Saturday, April 4, 2009

déja vu ... (ish)

Hm, for some reason it feels like i havent blogged in like the longest time. but actually i just didnt blog for ... one day haha
maybe it was because yesterday felt like.. a really long night, and this morning was quite dreadful. yesterday, we went out to Montana's Cookhouse to get some "traditional canadian food" according to my uncle so we dont always have to eat chinese food / home-cooked food. haha It's nice, since my uncle and aunt have gotten here weve gone out for dinner.. everyday haha... yeh so pricey xD It was kinda interestting haha, felt like a translator... wait, i was a translator. nonetheless.. it was still very very fun eating ribs, wings, mashed potatoes and speaking canto in a "white" restaurant.. haha :DD

So, today i went to the annual Teens Conference Appreciation Dinner. Although, technically not really 'annual' for me because it was my first one.. haha but im pretty sure they do it every year lol. anywayyy! App. Dinner was fun, it was good. but not the greatest, i have to admit... for some reason i kinda expected more from it... lol, but then again, how much can you expect from a dinner at a church hosted by asians? = (sigh, so stereotypical) kay. not the point. Well. It was nice to see all of my fellow co captains and friends again. Just when the spiritual high of TC was dying down, theres nothing like an app dinner with all your tc volunteers.. to "hype" it all up again rightt ?? haha... hmm.. yeeeh. pretty much i guess. But it shouldnt be about the hype, cuz yeah, everyday should be a TC spiritual high. Sadly, thats easier said than done. .. ...
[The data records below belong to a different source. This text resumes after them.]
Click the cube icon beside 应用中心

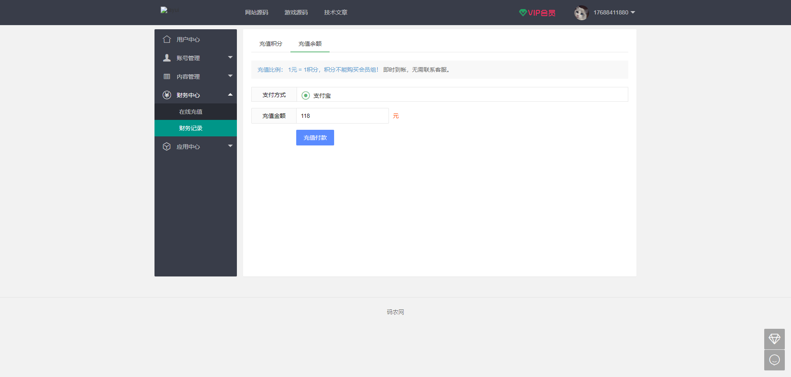[x=167, y=146]
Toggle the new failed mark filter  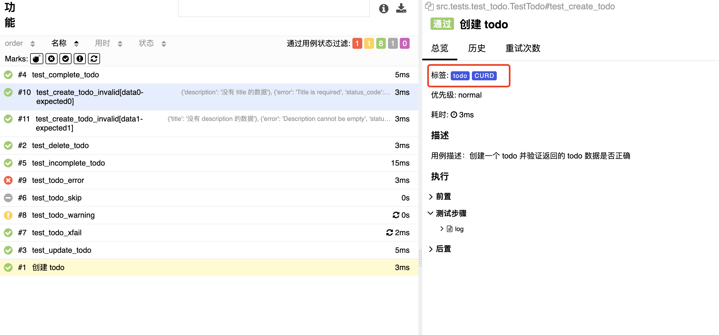pos(51,59)
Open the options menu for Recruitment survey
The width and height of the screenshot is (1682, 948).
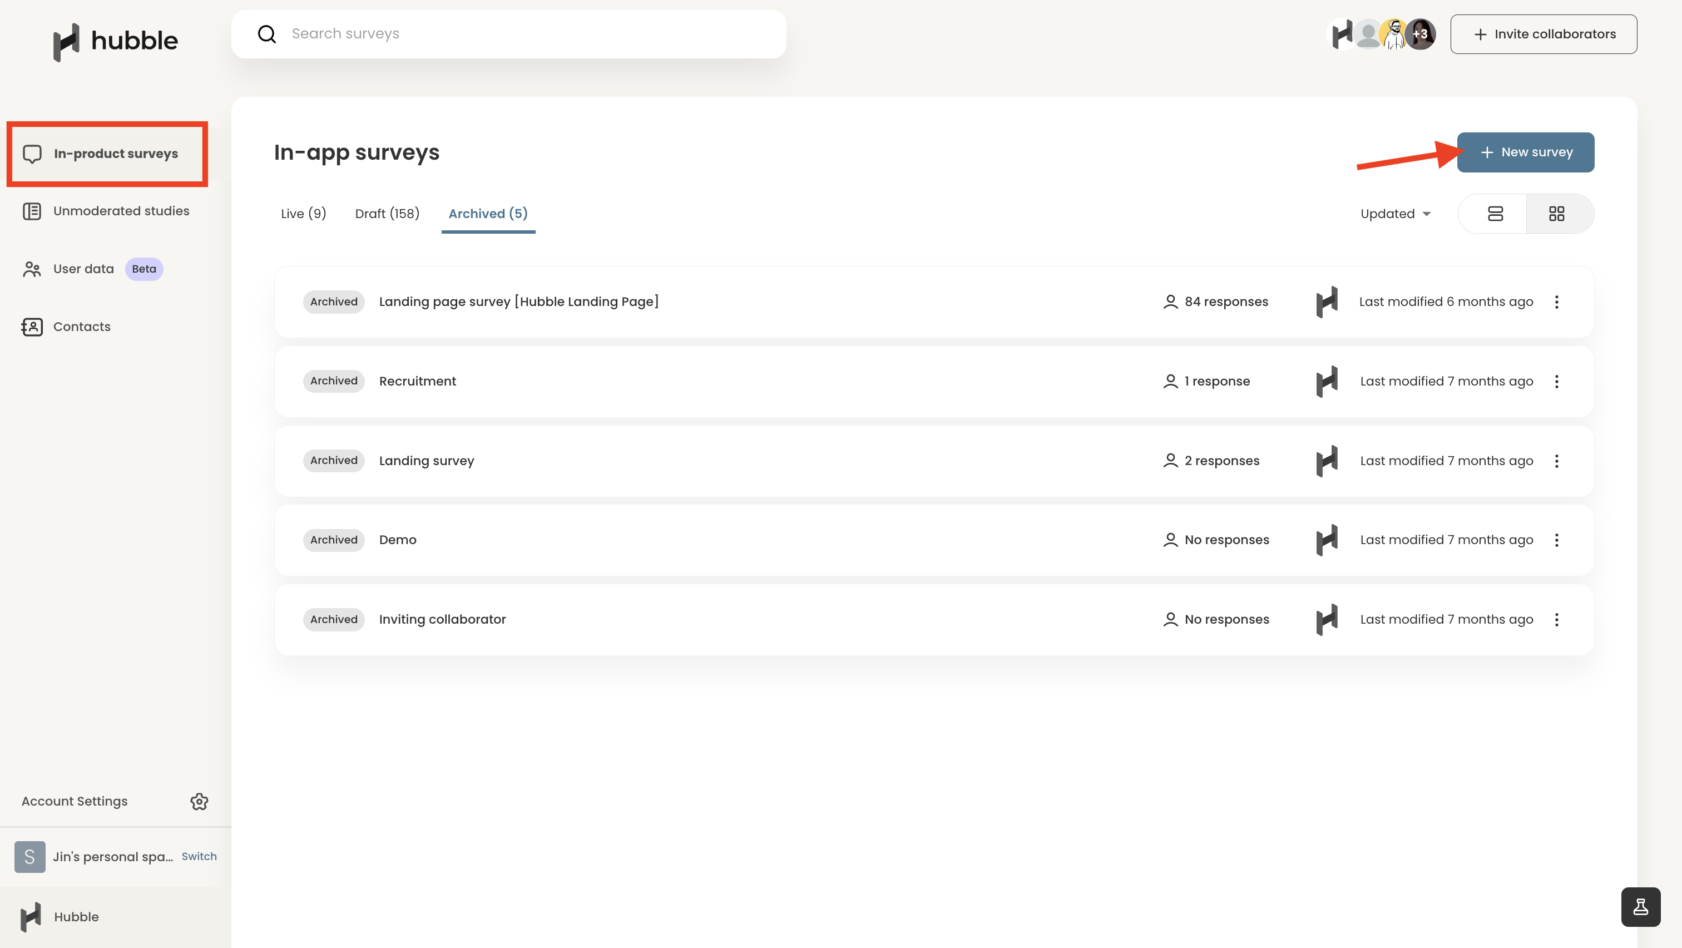click(1558, 381)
After app dinner, i decided i would go to fellowship because i was assuming they wouldnt be done yet and it was a lot easier for me to get a ride home. Plus, Jon... and courtney was going back anyway, so, why not? During this ride in Jon;s car.. so many things.. were going through my mind. It's frustratiing, annoying at times. I dont get it, how come after spending so much time with him, and having him be one of my coaches (which wasnt my idea), why is it still so hard to... be 'friends' with him. Hm, yes, its probably because i still greatly dislike him. Ha, i didnt even think it was possible after spending so much time with him.. but i guess it is. honestly, i tried... but its just not working.. and it feels like the more he tries to talk to me.. or approach me, the more i feel like hes bugging me. If it's one thing that i really really hate, is when people are forcing things instead of letting it come naturally and thats exactly what jon is doing right now. So, even though i pretended to like him, in the end. i guess it just wasnt good enough. As soon as i was done... thinking about that... =/ we got to fellowship. To my surprise, when i got there i saw some of my friends from another church's (TCMC) fellowship i was going to a few weeks back. It was pretty cool. Of course by the time we got there fellowship was already over so we just ended up chilling for a bit. Turned out that my time of -chilling- was spent with my friends from TCMC. and introducing them to Redeemer ppl. we ended up just talking with each other until .. i had to leave. The conversation we had was quite relaxing. haha it was very.. natural to talk to them. Note that, ive only met/seen/talked to them once.

In the car ride home, i was thinking to myself.. how weird it was to talk to people from another church for so incredibly long when i can only talk to ppl from my own church for only like... 5-10 mins? It put a lot of new thoughts into my head to make me think if it was really time to change churches. Afterall, a small change wouldnt hurt much and i get to see how other churches are run too.. It will be sad to leave Redeemer...and if things dont get better, i probably will be better off at another church.. but all those memories with Redeemer.. and starting fresh somewhere else.. is it really worth it...? Im not sure..

I guess, only time can tell. We'll see where God wants to me to go. Afterall... in Jeremiah 29:11, it says: ["For I know the plans I have for you," declares the LORD, "plans to prosper you and not to harm you, plans to give you hope and a future."] yes, just gotta believe.

1 comment:

  1. (: sherie, churches are meant for spiritual growth, you know that. the church isn't a building - the church is comprised of God's people. if you feel like you're not being supported by the church, then maybe switching isn't a bad idea. after all, what's the point of seeing these people week after week after week if all they do is irritate you - let alone help you grow in Christ? keep praying! (: God will help you in your darkest times.